• PROVIDED TEXT:
[Start of section]
Coelho is a Brazilian writer with four books to his credit. Following Diary of a Magus (1992—not reviewed) came this book, published in Brazil in 1988: it's an interdenominational, transcendental, inspirational fable—in other words, a bag of wind.
The story is about a youth empowered to follow his dream. Santiago is an Andalusian shepherd boy who learns through a dream of a treasure in the Egyptian pyramids. An old man, the king of Salem, the first of various spiritual guides, tells the boy that he has discovered his destiny: "to realize one's destiny is a person's only real obligation." So Santiago sells his sheep, sails to Tangier, is tricked out of his money, regains it through hard work, crosses the desert with a caravan, stops at an oasis long enough to fall in love, escapes from warring tribesmen by performing a miracle, reaches the pyramids, and eventually gets both the gold and the girl. Along the way he meets an Englishman who describes the Soul of the World; the desert woman Fatima, who teaches him the Language of the World; and an alchemist who says, "Listen to your heart" A message clings like ivy to every encounter; everyone, but everyone, has to put in their two cents' worth, from the crystal merchant to the camel driver ("concentrate always on the present, you'll be a happy man"). The absence of characterization and overall blandness suggest authorship by a committee of self-improvement pundits—a far cry from Saint- Exupery's The Little Prince: that flagship of the genre was a genuine charmer because it clearly derived from a quirky, individual sensibility.
[End of section]
• DATA SUPPLIED:
[Start of section]
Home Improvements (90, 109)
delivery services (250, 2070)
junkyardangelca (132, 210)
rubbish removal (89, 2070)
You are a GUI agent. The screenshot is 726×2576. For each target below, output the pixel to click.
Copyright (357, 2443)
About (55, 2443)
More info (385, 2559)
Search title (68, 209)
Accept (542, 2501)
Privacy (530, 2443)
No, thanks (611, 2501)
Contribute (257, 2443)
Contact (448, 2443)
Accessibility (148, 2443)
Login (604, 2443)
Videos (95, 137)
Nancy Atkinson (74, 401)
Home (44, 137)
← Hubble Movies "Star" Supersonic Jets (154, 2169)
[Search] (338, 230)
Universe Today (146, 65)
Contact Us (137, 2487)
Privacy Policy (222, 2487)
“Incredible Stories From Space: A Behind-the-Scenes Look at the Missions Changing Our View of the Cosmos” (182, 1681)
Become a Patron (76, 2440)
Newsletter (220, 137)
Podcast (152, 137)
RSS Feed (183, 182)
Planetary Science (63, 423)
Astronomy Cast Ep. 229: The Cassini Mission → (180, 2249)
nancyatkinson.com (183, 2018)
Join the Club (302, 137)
[End of section]
• WORK TO COMPLETE:
According to the review, what does the king of Salem tell Santiago is a person's only real obligation? The listing is not needed for what comes next.

• FINAL ANSWER:
To realize one's destiny.